Default Jenkins Behavior

To better understand what this plugin does, let us examine the default scheduling algorithm of Jenkins. How does it choose one node out of all the qualifying nodes?

By default, Jenkins employs the algorithm known as consistent hashing to make this decision. More specifically, it hashes the name of the node, in numbers proportional to the number of available executors, then hashes the job name to create a probe point for the consistent hash. More intuitively speaking, Jenkins creates a priority list for each job that lists all the slaves in their "preferred" order, then picks the most preferred available node. This priority list is different from one job to another, and it is stable, in that adding or removing nodes generally only causes limited changes to these priority lists.

As a result, from the user’s point of view, it looks as if Jenkins tries to always use the same node for the same job, unless it’s not available, in which case it’ll build elsewhere. But as soon as the preferred node is available, the build comes back to it.

This behaviour is based on the assumption that it is preferable to use the same workspace as much as possible, because SCM updates are more efficient than SCM checkouts. In a typical continuous integration situation, each build only contains a limited number of changes, so indeed updates (which only fetch updated files) run substantially faster than checkouts (which refetch all files from scratch.)

This locality is also useful for a number of other reasons. For example, on a large Jenkins instance with many jobs, this tends to keep the number of the workspaces on each node small. Some build tools (such as Maven and RVM) use local caches, and they work faster if Jenkins keeps building a job on the same node.

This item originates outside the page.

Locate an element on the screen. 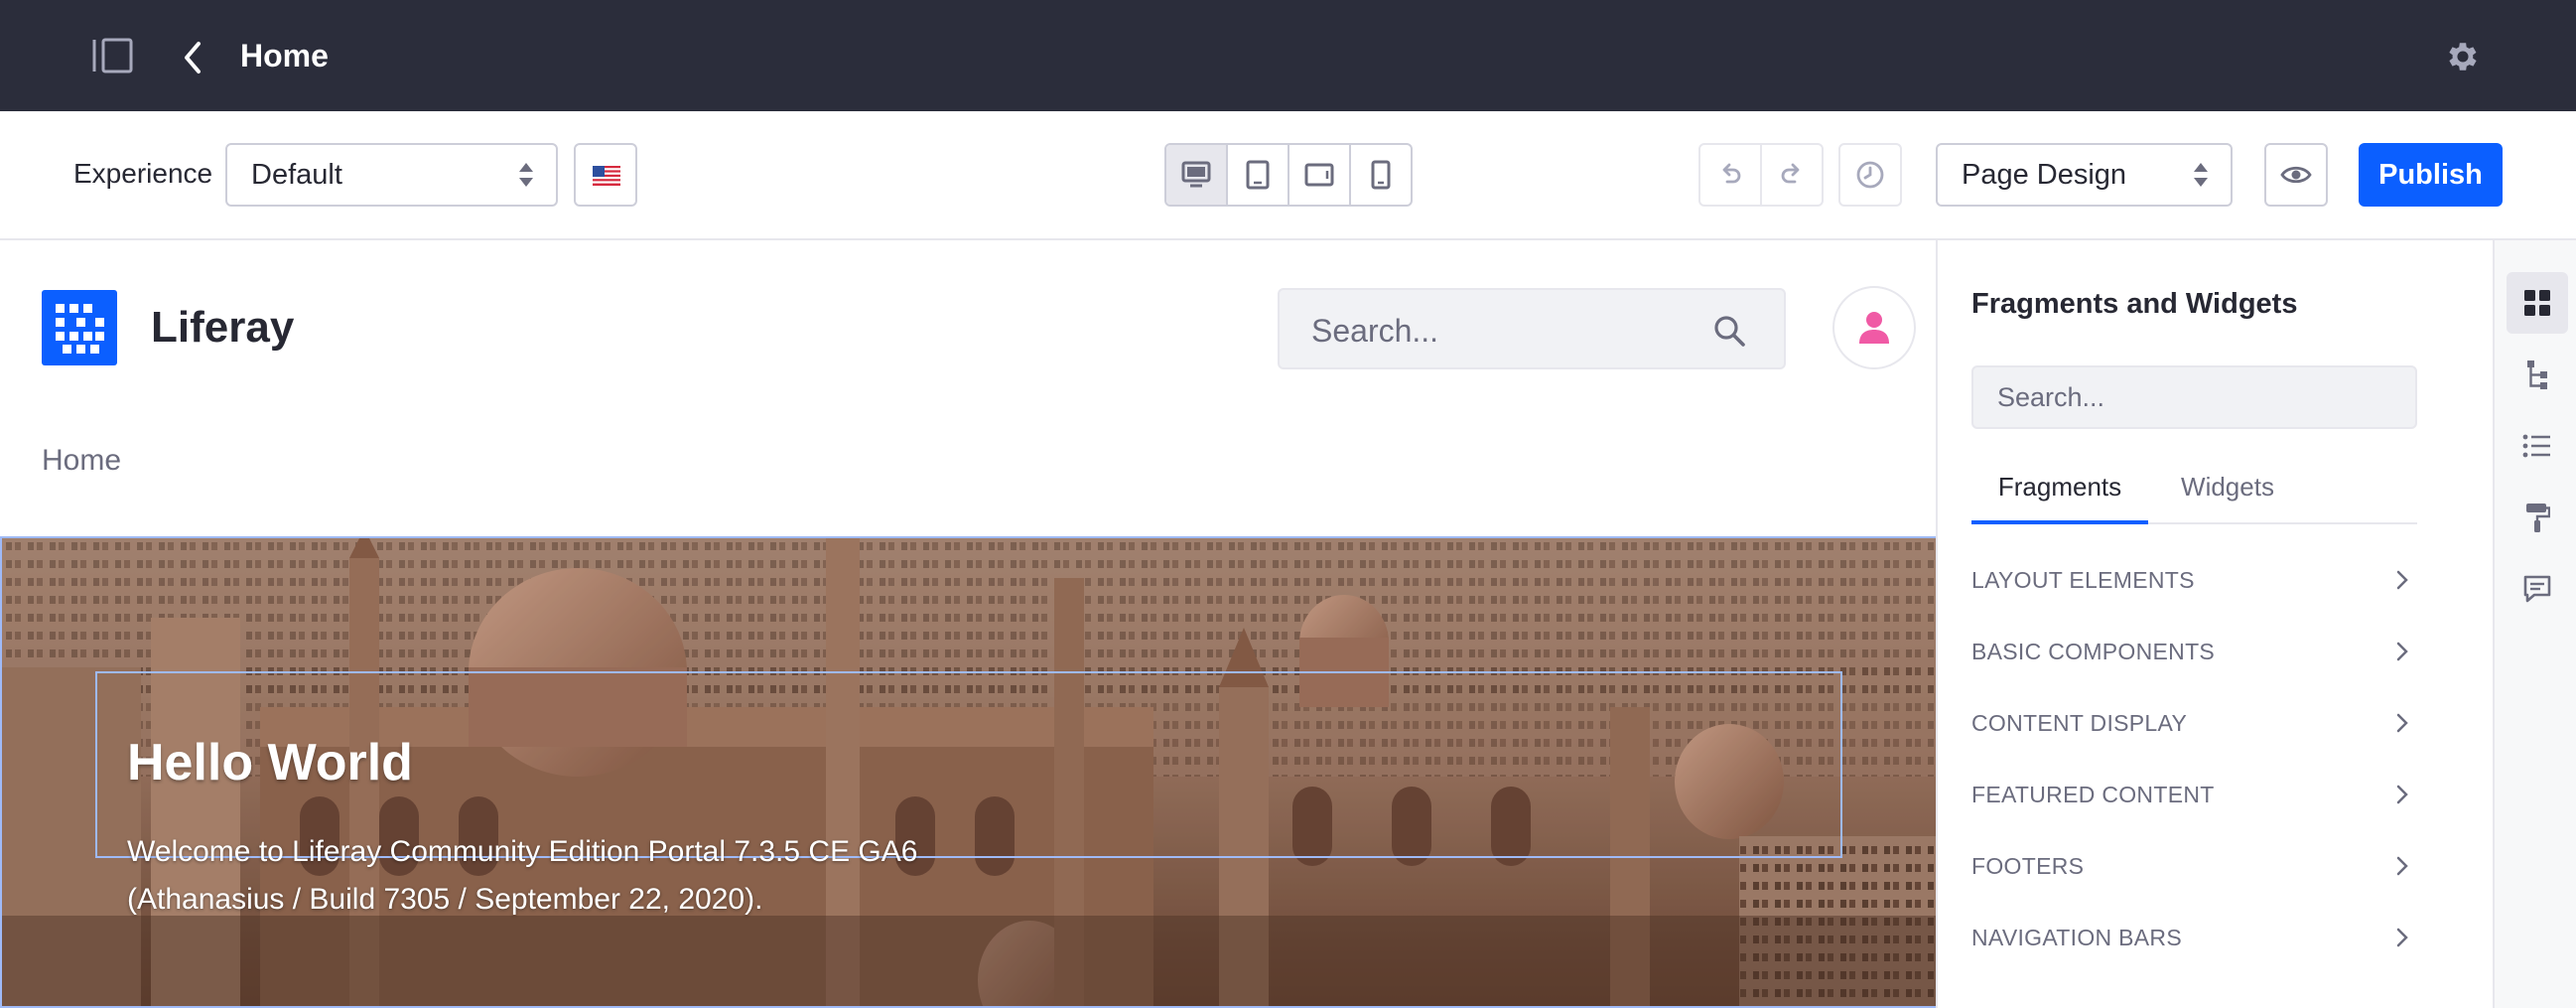  tablet-landscape-icon is located at coordinates (1319, 175).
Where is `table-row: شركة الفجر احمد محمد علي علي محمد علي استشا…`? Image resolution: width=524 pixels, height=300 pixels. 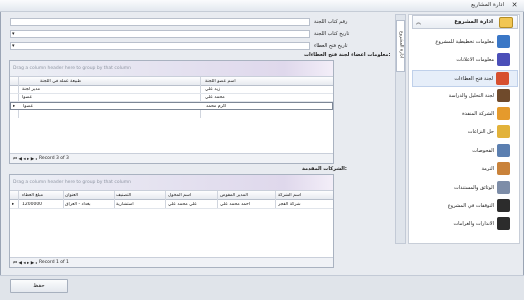 table-row: شركة الفجر احمد محمد علي علي محمد علي استشا… is located at coordinates (172, 204).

However, the notable downside of this strategy is that when each slave is configured with multiple executors, it doesn’t try to actively create balanced load on nodes. Say you have two slaves X and Y, each with 4 executors. If at one point X is building FOO #1 and Y is completely idle, then on average, the upcoming BAR #1 still gets assigned to X with 3/7 chance (because X has 3 idle executors and Y has 4 idle executors.)